* Start RECORDED DATA *
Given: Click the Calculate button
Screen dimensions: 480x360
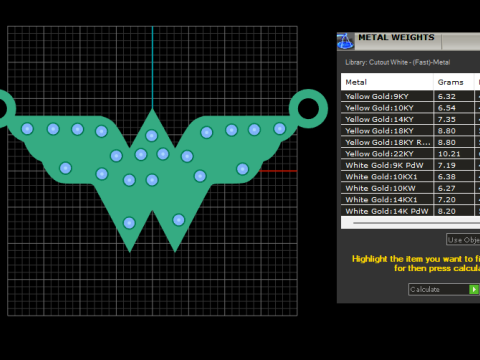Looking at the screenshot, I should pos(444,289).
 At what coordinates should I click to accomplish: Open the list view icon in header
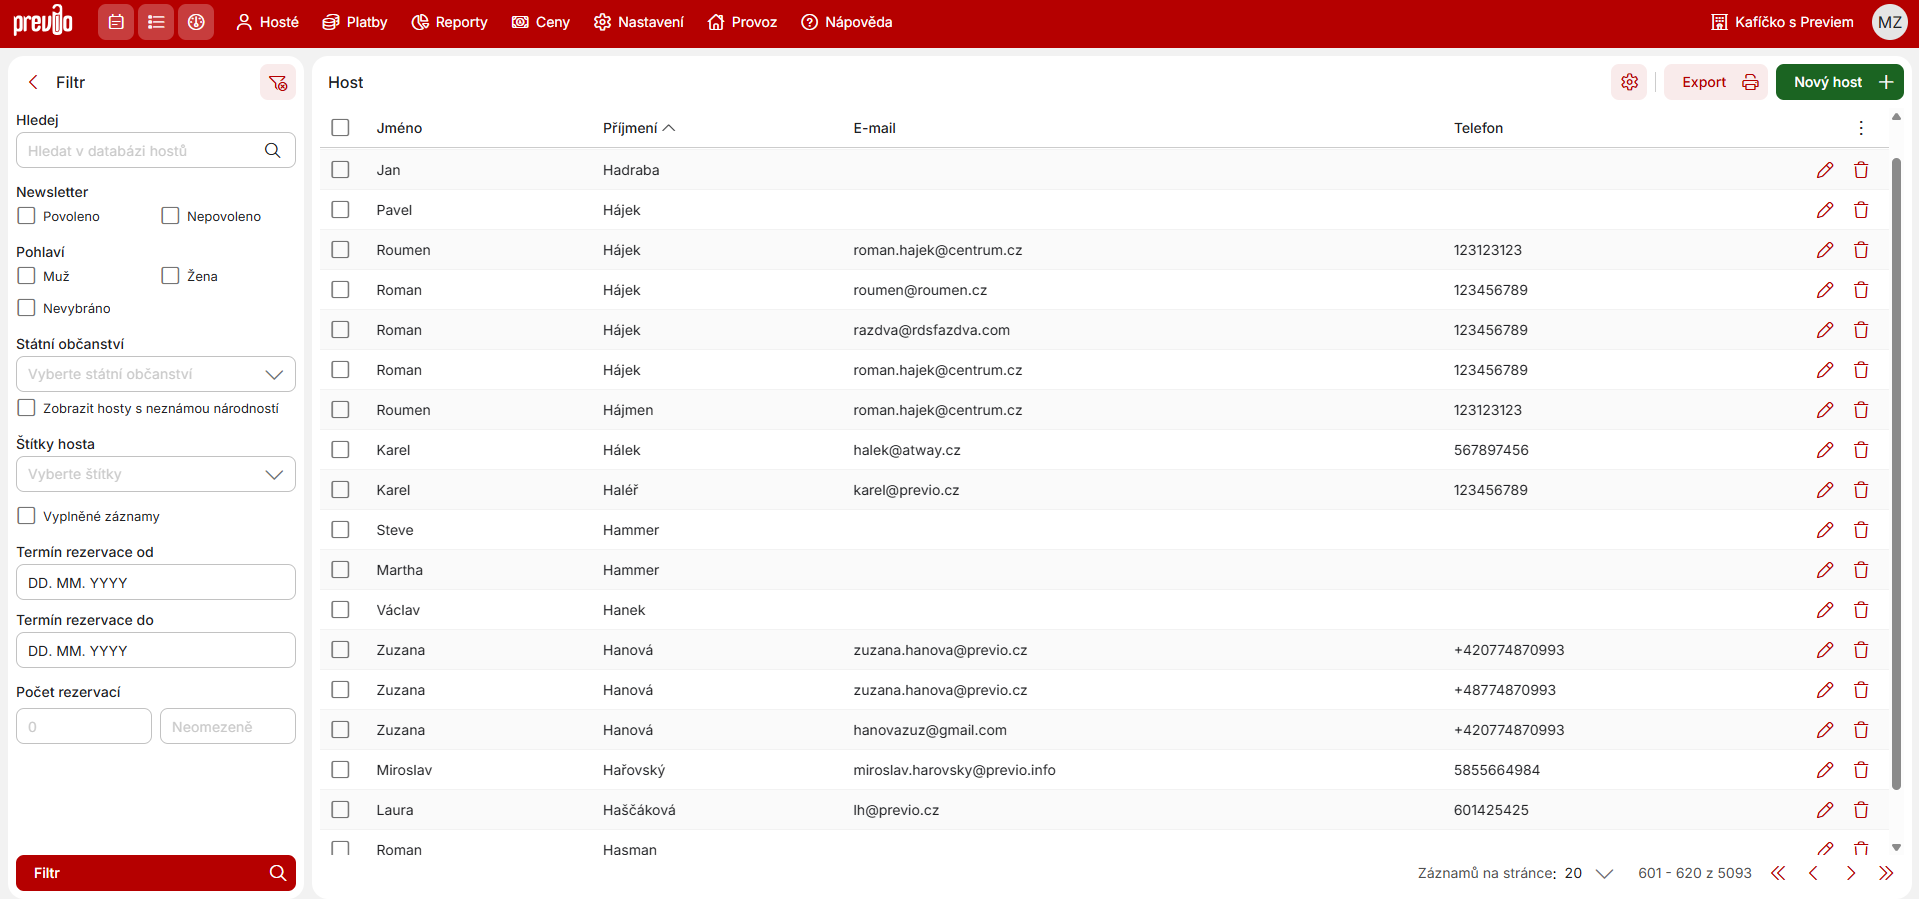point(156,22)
* End RECORDED DATA *
* Start RECORDED DATA *
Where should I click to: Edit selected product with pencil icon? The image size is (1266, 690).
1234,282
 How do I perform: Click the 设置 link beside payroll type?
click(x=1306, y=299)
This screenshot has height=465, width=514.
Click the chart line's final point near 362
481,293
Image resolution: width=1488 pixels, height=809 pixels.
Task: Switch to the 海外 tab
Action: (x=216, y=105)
* End RECORDED DATA *
Convert everything from the line containing "Given: Click the Calculate button" down to the line containing "point(156,22)" into a JSON list of strings, one string per line, skipping blank lines. Leave the pictures out of the list.

[
  "Given: Click the Calculate button",
  "Screen dimensions: 480x360",
  "Looking at the screenshot, I should pos(444,289).",
  " At what coordinates should I click to accomplish: Open the list view icon in header",
  "point(156,22)"
]